Strangely enough, the whole process of applying for teaching jobs is at least two posts in itself. I'm torn about my angst with it: Victoria is the only Australian state to not run on an allocation model. That is, in other states and Victoria-of-old you would say "I want to work in the southern metro region" and you could get school anywhere from South Yarra to Seaford. But these days, state school must advertise their positions via Recruitment Online - the clunkiest piece o junk ever - using forms etc. and its all done that way.
My dilemma is choice versus effort.
On the upside, you get to nominate who notices you, and its not the lottery it once was. In theory schools get the most appropriate person for the job and people who are less adept end up doing CRT work or even changing careers (believe me, there are people from my course I'd never have teach my kids). You get to match personality and suitability with a school's needs and community.

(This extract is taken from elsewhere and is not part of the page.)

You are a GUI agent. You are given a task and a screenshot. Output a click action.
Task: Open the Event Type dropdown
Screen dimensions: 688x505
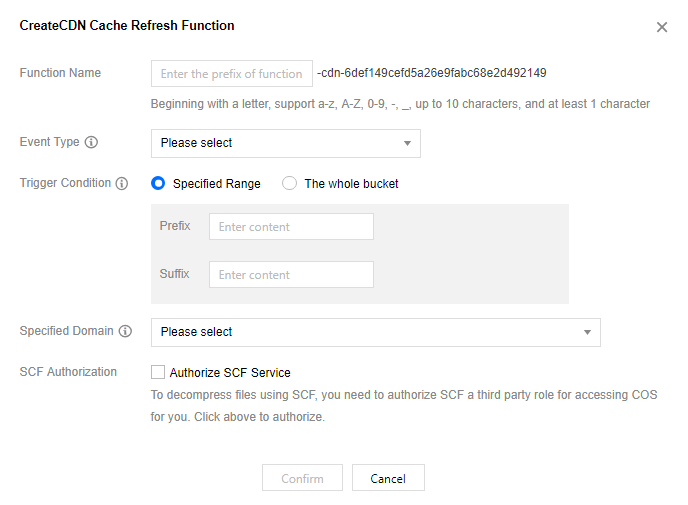pos(285,143)
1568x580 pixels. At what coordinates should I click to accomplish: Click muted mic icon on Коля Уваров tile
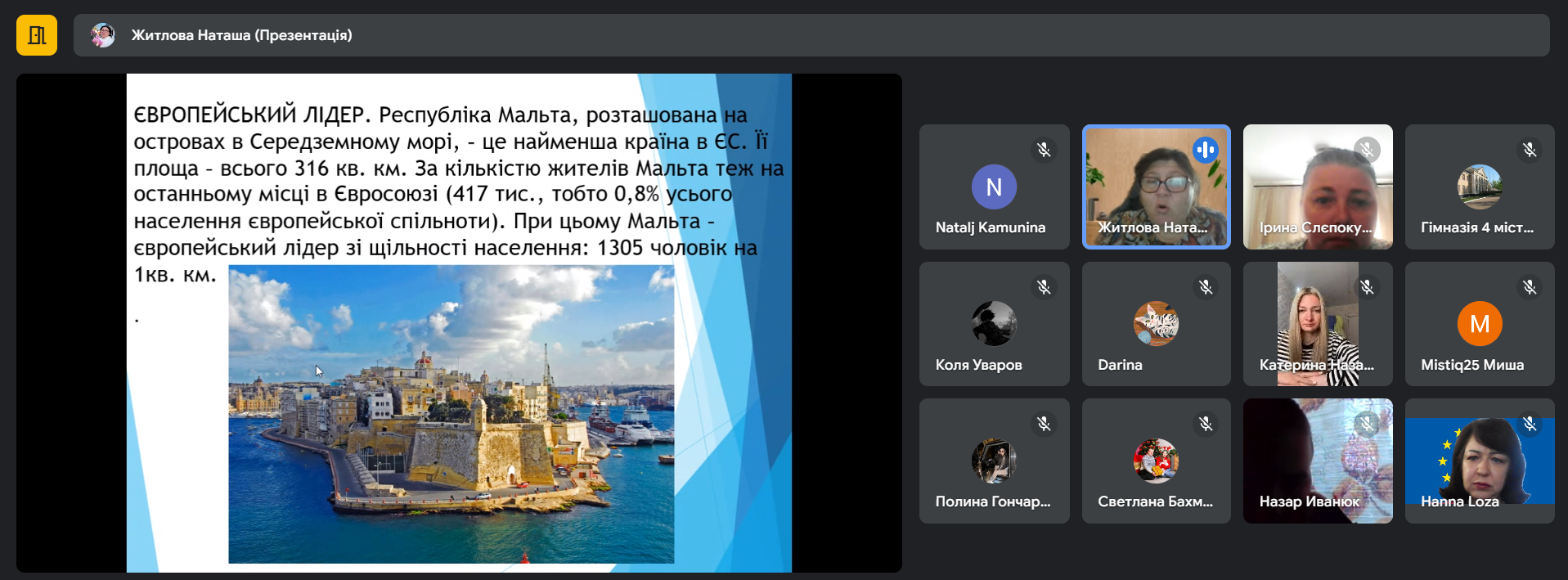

However, in applying for a job you have to answer at least 5 "key selection criteria", with not more than a page per answer. As a graduate, particularly a post-graduate student, I had no idea what to put in these responses (they really leave post-grads to figure it out for themselves). They take a lot of work, and you tweak each one for each school. Some schools add a 6th, which is fine because a lot of them specialise in a particular area, or have specialist facilities or needs. Some schools have 14. >:( And unless its a freakin awesome school they can forget it from me. 5 or 6 KSCs should be plenty revealing. It may seem a little whingy to lean on this point, but think of how much time it takes to write a 2000wd essay; now imagine its 3500wds and about yourself; now imagine its the only impression someone get of you. Yeah, its tricky, and that's before you do it a gazzilion times.
Another aspect to this is the contradiction bw the process and the principles currently come from the system itself. As teachers we're encouraged to broaden our teaching style and assessment methods to capture all the ways knowledge can be acquired and demonstrated. For instance, some people get things better with diagrams rather than words, or through movement or song; similarly writers shouldn't be punished for not being particularly strong movers if they can demonstrate their comprehension through other means. I mean, develop the weakness, of course, but don't make life harder. In this application we're being asked to promote ourselves through a wholly written method. You can set up a webpage with animations etc and direct people to it, but they might not read it. At the end of the day it is, in essence, an application for an interview, not a job. And we are supposed to have completed a university degree, not a tafe degree, and so be able to do this sort of process. Then there are parties who stand by teaching as a profession and others proudly call it a trade/skill - this process smacks of 'profession', so I suppose I know where the State stands on that point.
All in all, its a bit spirit crushing, and its going to take a while of "I have a job" to balance out the week of effort and nerves spent getting the job.